* [ASSIGNMENT]:
The expected output is exactly the lines below, starting at the line with "Given: Cancel the" and ending at the line with "Enter theater mode", both included; no other line belongs in it.

* [GIVEN DATA]:
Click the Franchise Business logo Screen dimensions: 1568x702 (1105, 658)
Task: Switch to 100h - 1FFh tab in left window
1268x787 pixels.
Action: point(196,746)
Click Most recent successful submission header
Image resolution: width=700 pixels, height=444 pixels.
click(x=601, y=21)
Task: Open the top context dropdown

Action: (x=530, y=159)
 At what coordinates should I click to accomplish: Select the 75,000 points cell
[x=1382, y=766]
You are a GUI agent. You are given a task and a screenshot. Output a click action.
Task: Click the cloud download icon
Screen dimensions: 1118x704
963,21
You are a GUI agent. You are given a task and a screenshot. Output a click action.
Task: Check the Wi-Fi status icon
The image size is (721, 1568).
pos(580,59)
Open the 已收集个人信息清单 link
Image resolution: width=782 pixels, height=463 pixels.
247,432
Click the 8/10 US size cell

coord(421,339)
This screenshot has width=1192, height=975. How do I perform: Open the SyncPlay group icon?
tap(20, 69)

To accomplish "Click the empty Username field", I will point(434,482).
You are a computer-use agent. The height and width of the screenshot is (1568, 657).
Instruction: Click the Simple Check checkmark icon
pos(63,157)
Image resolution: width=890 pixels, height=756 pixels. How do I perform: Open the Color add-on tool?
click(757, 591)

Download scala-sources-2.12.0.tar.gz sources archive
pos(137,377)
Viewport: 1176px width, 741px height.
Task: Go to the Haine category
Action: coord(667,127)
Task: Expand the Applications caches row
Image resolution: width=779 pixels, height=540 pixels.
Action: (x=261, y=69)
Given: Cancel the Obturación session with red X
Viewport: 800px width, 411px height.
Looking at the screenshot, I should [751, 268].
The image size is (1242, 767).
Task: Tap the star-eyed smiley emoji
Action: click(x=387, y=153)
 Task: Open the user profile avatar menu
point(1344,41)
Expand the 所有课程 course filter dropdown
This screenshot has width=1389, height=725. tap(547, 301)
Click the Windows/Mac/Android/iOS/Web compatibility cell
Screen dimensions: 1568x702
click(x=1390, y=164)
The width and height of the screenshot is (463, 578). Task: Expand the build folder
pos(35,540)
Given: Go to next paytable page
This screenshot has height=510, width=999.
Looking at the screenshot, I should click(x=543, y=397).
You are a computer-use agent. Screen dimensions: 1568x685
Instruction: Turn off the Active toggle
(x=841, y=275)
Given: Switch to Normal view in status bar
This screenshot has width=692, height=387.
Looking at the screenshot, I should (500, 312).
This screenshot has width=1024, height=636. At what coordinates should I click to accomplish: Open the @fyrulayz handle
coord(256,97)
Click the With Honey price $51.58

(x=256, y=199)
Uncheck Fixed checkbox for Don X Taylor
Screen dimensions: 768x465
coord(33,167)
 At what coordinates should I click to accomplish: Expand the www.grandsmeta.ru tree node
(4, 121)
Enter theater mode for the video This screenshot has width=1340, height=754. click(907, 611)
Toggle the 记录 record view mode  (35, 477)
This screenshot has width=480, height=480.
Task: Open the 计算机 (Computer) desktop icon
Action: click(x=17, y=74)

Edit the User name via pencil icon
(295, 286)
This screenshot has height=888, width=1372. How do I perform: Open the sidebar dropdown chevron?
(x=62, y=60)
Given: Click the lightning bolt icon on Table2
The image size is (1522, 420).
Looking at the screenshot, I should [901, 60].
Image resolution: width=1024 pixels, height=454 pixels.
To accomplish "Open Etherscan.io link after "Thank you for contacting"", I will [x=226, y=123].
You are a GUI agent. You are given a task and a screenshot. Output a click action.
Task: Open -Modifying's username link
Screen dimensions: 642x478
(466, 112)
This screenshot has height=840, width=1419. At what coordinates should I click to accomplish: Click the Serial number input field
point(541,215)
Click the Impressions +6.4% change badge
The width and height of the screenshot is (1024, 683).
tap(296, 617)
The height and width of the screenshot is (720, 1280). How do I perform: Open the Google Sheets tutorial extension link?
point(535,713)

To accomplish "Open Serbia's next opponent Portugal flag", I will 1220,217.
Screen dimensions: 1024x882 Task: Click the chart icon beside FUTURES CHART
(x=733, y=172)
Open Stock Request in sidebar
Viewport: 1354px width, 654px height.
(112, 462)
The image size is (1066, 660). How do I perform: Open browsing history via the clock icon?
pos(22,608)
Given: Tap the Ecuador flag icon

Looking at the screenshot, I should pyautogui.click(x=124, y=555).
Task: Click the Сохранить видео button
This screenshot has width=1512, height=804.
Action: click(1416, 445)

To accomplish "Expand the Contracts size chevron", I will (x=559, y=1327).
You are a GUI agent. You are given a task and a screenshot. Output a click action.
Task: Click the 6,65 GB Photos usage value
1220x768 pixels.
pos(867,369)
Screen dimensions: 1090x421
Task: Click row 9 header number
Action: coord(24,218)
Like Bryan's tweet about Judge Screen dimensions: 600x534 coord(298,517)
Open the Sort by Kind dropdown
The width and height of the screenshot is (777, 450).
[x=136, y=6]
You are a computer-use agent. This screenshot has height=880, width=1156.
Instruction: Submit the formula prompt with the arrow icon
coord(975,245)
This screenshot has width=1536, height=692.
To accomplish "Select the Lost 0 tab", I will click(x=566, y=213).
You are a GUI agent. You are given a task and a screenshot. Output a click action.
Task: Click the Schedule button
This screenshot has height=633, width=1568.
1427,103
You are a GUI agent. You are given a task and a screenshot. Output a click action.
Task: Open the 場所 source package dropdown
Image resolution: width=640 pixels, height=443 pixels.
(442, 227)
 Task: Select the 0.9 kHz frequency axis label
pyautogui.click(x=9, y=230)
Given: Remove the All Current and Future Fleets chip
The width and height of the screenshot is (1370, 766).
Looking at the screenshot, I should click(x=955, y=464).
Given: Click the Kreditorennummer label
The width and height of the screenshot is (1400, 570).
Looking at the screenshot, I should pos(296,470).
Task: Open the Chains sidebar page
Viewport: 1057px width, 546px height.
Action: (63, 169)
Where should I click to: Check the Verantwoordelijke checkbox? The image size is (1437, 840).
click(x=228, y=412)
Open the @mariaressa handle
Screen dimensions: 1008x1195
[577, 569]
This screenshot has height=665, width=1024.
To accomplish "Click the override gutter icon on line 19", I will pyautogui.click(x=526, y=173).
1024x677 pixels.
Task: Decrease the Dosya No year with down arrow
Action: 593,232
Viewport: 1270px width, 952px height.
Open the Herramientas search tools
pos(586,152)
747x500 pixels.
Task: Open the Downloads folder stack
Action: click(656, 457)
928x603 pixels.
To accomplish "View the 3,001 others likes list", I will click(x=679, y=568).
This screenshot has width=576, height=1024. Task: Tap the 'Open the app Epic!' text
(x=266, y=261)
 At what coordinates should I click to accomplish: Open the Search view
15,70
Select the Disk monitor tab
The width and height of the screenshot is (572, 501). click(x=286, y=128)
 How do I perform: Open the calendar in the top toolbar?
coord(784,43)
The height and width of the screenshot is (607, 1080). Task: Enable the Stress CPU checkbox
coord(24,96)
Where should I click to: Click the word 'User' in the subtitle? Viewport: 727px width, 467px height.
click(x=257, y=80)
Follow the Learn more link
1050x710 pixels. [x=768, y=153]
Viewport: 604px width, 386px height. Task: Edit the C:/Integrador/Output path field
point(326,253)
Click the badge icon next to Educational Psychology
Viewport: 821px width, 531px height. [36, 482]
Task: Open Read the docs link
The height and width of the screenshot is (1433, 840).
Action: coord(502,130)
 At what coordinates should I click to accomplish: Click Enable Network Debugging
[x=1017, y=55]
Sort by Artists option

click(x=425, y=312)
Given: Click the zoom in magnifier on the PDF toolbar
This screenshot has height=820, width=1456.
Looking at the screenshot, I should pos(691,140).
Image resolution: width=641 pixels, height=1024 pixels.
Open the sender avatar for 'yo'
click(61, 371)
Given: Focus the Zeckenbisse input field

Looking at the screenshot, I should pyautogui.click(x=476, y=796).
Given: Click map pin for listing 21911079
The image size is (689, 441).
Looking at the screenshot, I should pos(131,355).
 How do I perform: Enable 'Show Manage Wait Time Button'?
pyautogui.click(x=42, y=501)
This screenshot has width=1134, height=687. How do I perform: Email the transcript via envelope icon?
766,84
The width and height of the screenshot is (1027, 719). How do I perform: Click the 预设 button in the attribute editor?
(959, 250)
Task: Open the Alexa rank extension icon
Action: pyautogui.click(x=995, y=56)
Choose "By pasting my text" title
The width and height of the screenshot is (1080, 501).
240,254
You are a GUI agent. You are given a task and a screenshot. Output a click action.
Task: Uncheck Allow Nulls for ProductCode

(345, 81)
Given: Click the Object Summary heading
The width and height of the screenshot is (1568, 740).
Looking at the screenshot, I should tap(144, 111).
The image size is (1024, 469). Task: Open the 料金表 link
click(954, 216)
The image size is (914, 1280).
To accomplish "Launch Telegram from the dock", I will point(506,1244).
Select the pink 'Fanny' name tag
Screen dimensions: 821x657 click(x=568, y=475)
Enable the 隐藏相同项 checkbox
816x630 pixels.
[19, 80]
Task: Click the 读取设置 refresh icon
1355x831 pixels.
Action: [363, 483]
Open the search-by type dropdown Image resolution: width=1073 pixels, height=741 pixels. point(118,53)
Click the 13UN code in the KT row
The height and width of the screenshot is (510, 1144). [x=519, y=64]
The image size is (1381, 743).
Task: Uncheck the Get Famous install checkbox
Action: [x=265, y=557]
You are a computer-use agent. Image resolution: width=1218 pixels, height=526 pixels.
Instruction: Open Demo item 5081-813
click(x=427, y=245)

* [TASK RESPONSE]:
Given: Cancel the Obturación session with red X
Viewport: 800px width, 411px height.
Looking at the screenshot, I should [751, 268].
The image size is (1242, 767).
Task: Tap the star-eyed smiley emoji
Action: click(x=387, y=153)
 Task: Open the user profile avatar menu
point(1344,41)
Expand the 所有课程 course filter dropdown
This screenshot has width=1389, height=725. tap(547, 301)
Click the Windows/Mac/Android/iOS/Web compatibility cell
Screen dimensions: 1568x702
click(x=1390, y=164)
The width and height of the screenshot is (463, 578). Task: Expand the build folder
pos(35,540)
Given: Go to next paytable page
This screenshot has height=510, width=999.
Looking at the screenshot, I should click(x=543, y=397).
You are a computer-use agent. Screen dimensions: 1568x685
Instruction: Turn off the Active toggle
(x=841, y=275)
Given: Switch to Normal view in status bar
This screenshot has width=692, height=387.
Looking at the screenshot, I should (500, 312).
This screenshot has width=1024, height=636. At what coordinates should I click to accomplish: Open the @fyrulayz handle
coord(256,97)
Click the With Honey price $51.58

(x=256, y=199)
Uncheck Fixed checkbox for Don X Taylor
Screen dimensions: 768x465
coord(33,167)
 At what coordinates should I click to accomplish: Expand the www.grandsmeta.ru tree node
(4, 121)
Enter theater mode for the video This screenshot has width=1340, height=754. click(907, 611)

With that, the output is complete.